1. Log in to the [Admina dashboard](https://itmc.i.moneyforward.com/)
2. Select **Settings** from the top-right user settings menu
3. Choose **API Keys** in the left navigation menu
4. Click the **Create New API Key** button
5. Enter a name for the API key and set an expiration date if necessary
6. Click the **Create** button to generate the API key
7. Copy and save the displayed API key in a secure location

<Info>
  The API key is displayed only once.

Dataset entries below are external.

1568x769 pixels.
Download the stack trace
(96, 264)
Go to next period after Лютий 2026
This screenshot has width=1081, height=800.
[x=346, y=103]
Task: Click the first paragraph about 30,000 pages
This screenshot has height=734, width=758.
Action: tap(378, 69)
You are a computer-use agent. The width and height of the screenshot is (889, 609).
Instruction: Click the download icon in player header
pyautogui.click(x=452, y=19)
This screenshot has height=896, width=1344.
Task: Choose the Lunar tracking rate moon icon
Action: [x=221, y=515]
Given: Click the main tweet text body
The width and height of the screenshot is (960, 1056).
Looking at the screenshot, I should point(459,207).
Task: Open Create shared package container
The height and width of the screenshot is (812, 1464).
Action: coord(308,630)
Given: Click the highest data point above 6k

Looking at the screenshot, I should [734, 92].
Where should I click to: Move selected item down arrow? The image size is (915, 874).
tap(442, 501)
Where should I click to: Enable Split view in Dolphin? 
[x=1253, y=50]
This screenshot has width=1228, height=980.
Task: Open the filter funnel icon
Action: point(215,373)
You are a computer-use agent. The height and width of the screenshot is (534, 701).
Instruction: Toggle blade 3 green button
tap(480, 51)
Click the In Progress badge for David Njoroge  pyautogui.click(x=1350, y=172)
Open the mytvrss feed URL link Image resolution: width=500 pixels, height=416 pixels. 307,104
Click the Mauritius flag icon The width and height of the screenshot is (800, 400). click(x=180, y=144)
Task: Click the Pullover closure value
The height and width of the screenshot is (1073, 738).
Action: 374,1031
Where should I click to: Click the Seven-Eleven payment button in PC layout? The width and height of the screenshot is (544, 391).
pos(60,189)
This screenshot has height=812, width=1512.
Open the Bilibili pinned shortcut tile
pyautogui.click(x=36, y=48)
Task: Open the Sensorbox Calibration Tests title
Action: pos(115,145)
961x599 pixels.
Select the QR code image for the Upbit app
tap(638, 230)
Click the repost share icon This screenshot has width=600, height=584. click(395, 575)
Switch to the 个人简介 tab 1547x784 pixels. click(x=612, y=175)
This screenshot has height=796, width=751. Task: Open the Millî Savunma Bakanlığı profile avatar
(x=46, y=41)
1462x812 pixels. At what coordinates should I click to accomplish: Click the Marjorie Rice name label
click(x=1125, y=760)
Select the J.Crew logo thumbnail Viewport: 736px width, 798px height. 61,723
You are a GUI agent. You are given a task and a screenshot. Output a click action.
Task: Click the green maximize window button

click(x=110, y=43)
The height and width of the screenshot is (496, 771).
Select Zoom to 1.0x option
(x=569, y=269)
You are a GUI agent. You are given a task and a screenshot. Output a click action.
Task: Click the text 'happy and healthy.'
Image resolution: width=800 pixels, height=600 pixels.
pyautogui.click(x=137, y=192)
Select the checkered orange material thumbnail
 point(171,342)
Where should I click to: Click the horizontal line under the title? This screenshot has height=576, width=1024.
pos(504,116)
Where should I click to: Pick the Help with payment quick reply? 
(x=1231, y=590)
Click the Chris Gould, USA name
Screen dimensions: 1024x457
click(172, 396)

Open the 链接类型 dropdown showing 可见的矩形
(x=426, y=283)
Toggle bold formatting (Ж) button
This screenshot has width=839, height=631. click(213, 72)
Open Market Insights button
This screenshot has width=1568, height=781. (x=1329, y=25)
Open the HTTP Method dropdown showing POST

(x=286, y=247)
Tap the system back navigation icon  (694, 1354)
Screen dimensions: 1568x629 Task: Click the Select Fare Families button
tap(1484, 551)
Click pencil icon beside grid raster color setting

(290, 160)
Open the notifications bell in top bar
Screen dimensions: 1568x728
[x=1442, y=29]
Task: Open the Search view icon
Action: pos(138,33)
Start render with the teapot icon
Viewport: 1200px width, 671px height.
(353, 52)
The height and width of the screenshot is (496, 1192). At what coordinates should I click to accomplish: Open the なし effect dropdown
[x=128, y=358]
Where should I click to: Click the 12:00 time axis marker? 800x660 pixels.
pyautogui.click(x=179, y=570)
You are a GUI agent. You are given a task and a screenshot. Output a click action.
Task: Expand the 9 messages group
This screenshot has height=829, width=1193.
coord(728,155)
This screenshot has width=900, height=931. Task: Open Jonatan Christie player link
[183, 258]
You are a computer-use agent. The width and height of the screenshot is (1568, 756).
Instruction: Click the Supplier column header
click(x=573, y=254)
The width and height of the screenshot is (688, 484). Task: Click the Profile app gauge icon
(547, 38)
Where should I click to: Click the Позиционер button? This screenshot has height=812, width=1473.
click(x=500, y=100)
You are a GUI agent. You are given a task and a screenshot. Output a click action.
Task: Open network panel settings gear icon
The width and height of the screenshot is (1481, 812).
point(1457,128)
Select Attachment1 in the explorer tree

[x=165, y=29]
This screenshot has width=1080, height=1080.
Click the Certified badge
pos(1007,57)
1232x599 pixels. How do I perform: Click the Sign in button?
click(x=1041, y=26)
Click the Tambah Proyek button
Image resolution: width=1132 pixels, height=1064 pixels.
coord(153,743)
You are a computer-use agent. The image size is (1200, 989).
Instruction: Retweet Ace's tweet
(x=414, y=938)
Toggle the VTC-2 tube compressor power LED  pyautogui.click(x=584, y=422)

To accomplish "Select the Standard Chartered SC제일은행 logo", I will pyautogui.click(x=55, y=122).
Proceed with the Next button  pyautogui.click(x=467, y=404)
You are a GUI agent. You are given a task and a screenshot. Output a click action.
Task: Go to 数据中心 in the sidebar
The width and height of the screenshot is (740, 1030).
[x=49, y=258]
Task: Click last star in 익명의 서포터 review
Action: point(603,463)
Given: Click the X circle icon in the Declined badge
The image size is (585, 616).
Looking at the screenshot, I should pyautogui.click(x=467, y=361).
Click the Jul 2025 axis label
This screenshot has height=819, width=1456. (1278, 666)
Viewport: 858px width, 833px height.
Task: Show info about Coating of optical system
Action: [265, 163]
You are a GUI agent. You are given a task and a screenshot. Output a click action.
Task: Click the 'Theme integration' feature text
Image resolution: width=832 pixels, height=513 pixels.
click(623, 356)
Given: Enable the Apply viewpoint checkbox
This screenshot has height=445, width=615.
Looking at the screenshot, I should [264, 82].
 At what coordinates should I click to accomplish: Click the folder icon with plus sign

Be sure to save it in a secure location.
</Info>

## Adding Authentication to Requests

All API requests must include the API key as a Bearer token in the Authorization header.

### Header Format

```
Authorization: Bearer YOUR_API_KEY
```

### Example with cURL

```bash theme={null}
curl -H "Authorization: Bearer YOUR_API_KEY" \
  https://api.itmc.i.moneyforward.com/api/v1/organizations
```

### Example with JavaScript

```javascript theme={null}
const response = await fetch('https://api.itmc.i.moneyforward.com/api/v1/organizations', {
  headers: {
    'Authorization': 'Bearer YOUR_API_KEY'
  }
});
```

## Security Best Practices

* Do not embed API keys in source code or client-side code
* Use environment variables or secret management systems to manage API keys
* Delete API keys that are no longer needed
* Consider rotating API keys regularly
* Monitor for API access from unexpected locations

## Authentication Errors

If authentication fails, the following error response will be returned:

```json theme={null}
{
  "statusCode": 401,
  "errorId": "unauthorized",
  "message": "Unauthorized"
}
```

If you see this error, check that your API key is correct and has not expired.